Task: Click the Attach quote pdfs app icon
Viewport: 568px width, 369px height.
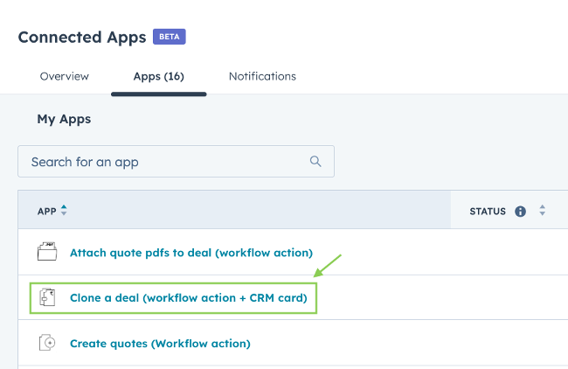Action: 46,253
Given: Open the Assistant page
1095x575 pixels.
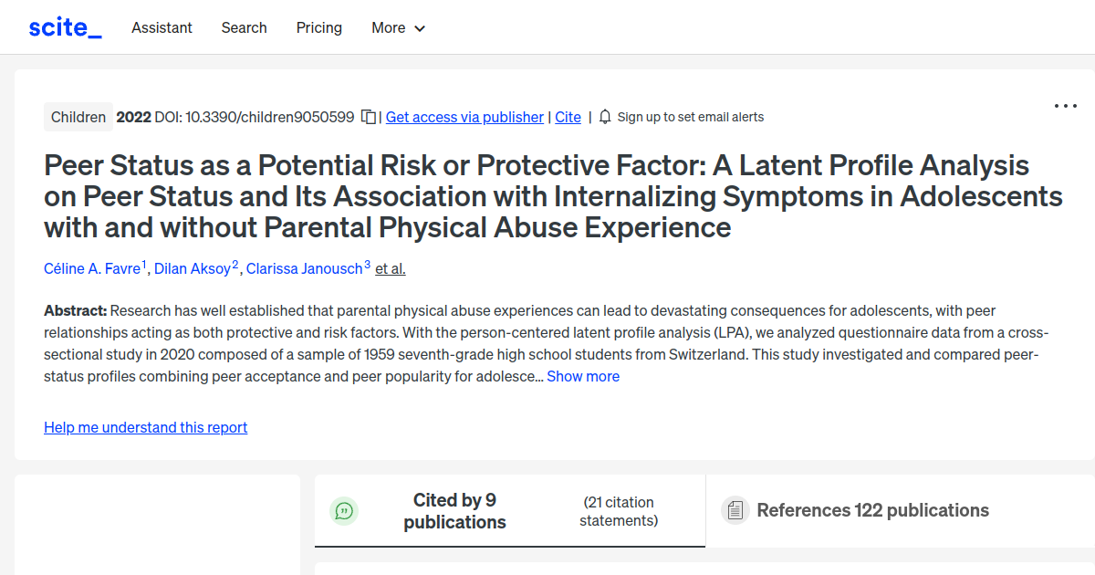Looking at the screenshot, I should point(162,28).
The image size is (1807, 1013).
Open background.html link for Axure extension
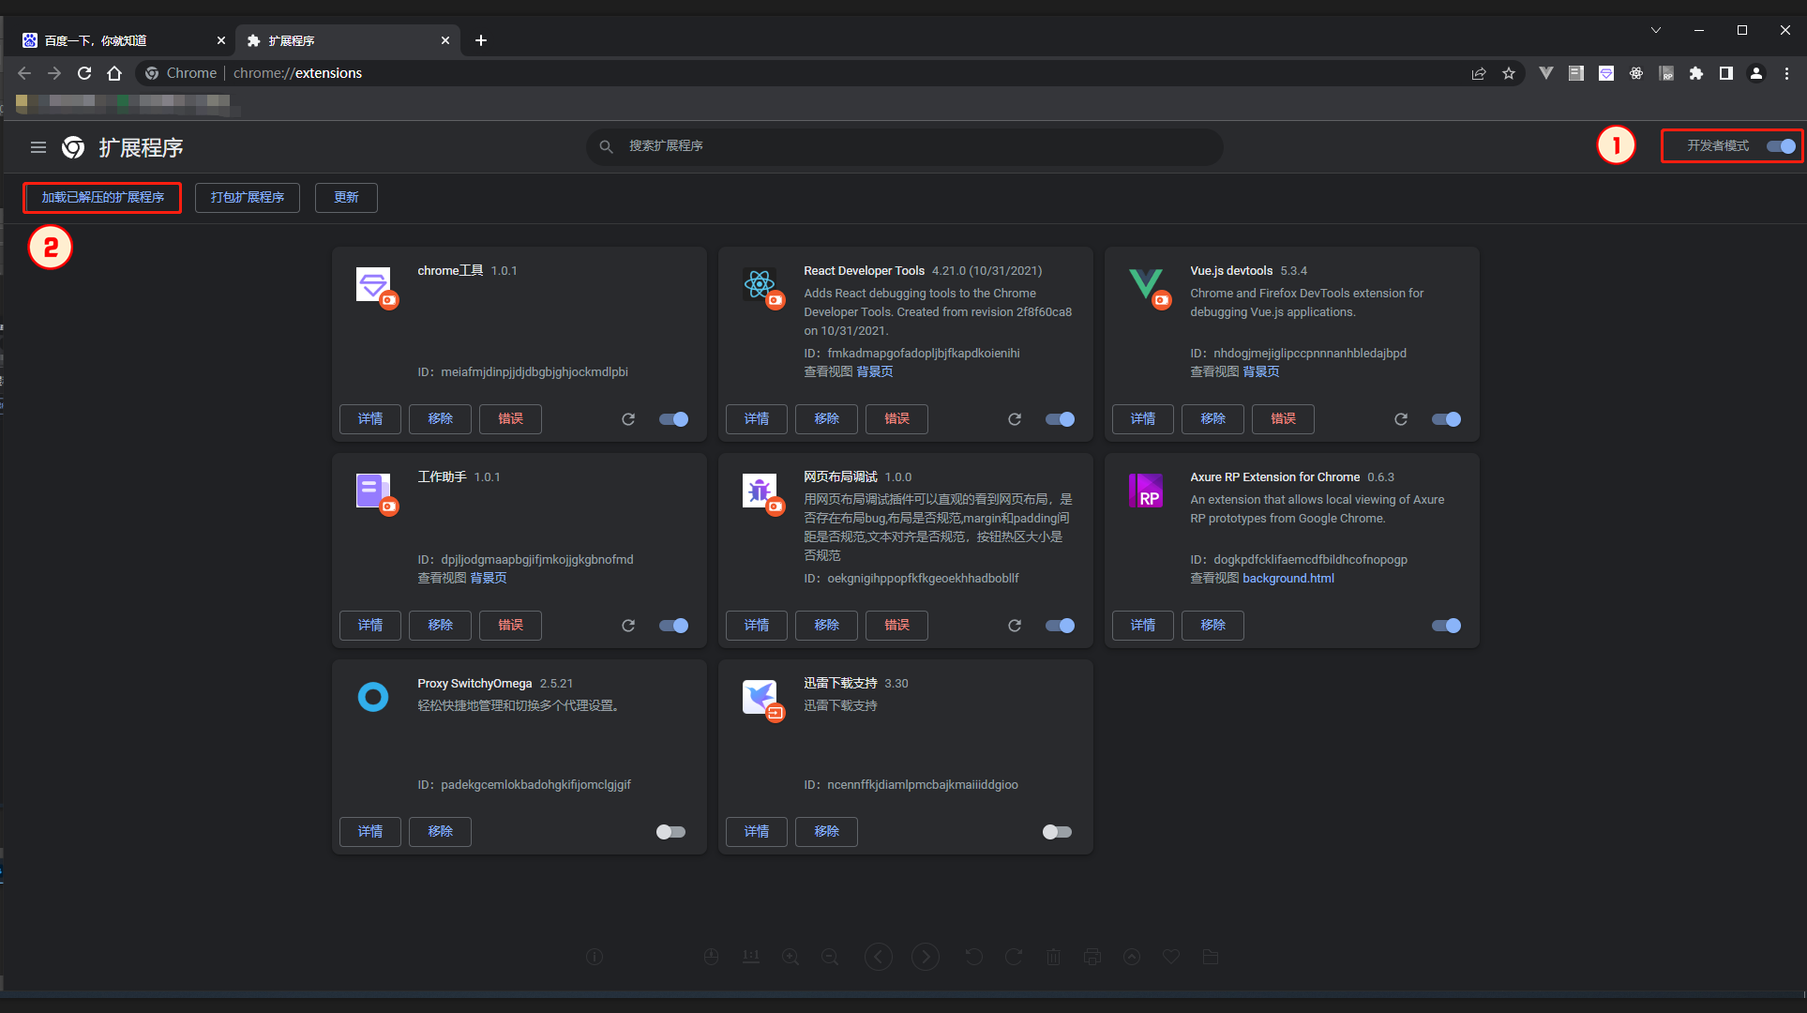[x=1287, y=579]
□ □ □ □
● TASK DIRECTIONS
Rewrite the material with every "Open" replaced by "Launch" and everything else left unchanged. Leave the pictures out.

● WRITTEN ANSWER
Task: Click the Attach quote pdfs app icon
Viewport: 568px width, 369px height.
Action: 46,253
Given: Launch the Assistant page
1095x575 pixels.
Looking at the screenshot, I should point(162,28).
The image size is (1807, 1013).
Launch background.html link for Axure extension
[x=1287, y=579]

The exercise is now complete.